Tech Changes Too Much For Video Shop

In an age of renting movies through the mail or streaming them on your computer, it should not come as a surprise that a local movie rental store is closing.

But for William Peaslee, who opened Video Vault in Westborough 16 years ago with co-owner Robert St. Angelo, that doesn't make the news any less bittersweet.

Despite a slowdown in business during the past few years, the movie store was hopping on New Year's Eve over the holiday weekend.

"Even when you're the last man standing and you're getting ready to close, New Year's Eve is always the busiest day of the year - always," Peaslee said, with a line of customers waiting to check out movies.

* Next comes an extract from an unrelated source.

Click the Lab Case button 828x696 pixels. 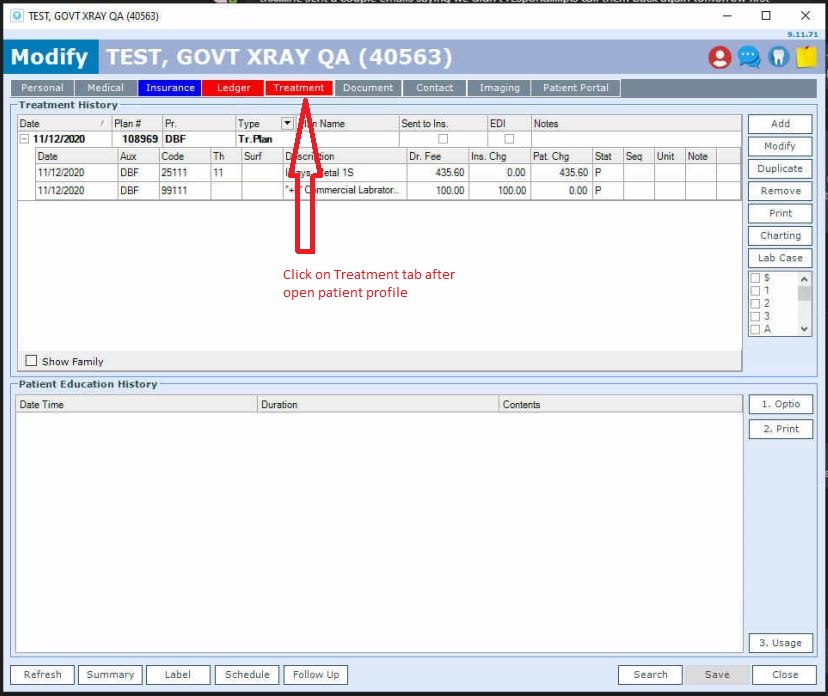tap(780, 258)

Peaslee expects to close his store sometime this spring and it will mark one of the last movie rental stores in MetroWest shutting down.

Rewind
The troubles for Video Vault are not unique. National rental chain Blockbuster has struggled, declaring bankruptcy in September. Last year, the company lost $69 million on $788 million in revenues during the second quarter, which is an increase from a $37 million loss on $982 million in revenues during the same quarter a year earlier. The company has already closed thousands of stores and expects to continue the consolidation through the year.

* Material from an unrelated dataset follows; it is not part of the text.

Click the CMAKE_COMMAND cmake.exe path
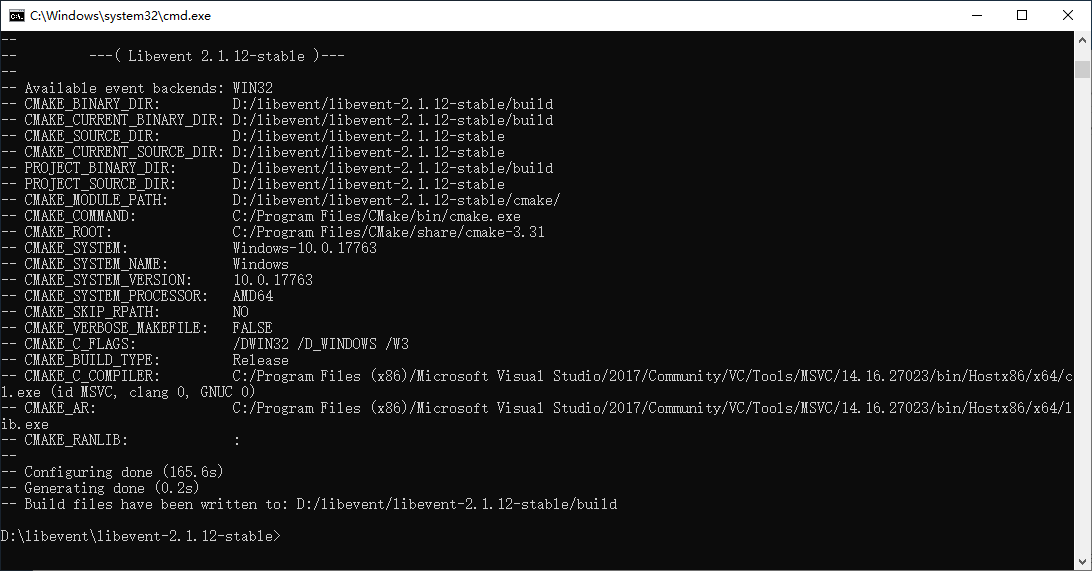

Meanwhile, Netflix has proven that the movie rental business isn't dead, it's just changed.

Netflix customers order movies online and then receive them in the mail; customers can also stream movies online. The company's stock is surging, trading above $170 per share on the NASDAQ. Quarterly profits rose more than 30 percent in the third quarter compared to the year before.

Some local businesses have taken a cue from Netflix, realizing that in order to survive, they must adapt.

Lewis Glass, for example, purchased Paradise Photo and Video on Washington Street in Natick in July 2007. For the first two years he rented out DVDs, along with providing some photo and video services. Then, rather suddenly, the rental business dropped off.

"You could just tell by the number of DVDs you were putting back on the shelves the next day that were returned," he said. "Nobody was renting anymore."

He closed the video business in 2009 and now focuses strictly on photography and video services, his area of expertise. Paradise Photo and Video now offers everything from headshots and yearbook photos to shooting sports games or professional commercial projects.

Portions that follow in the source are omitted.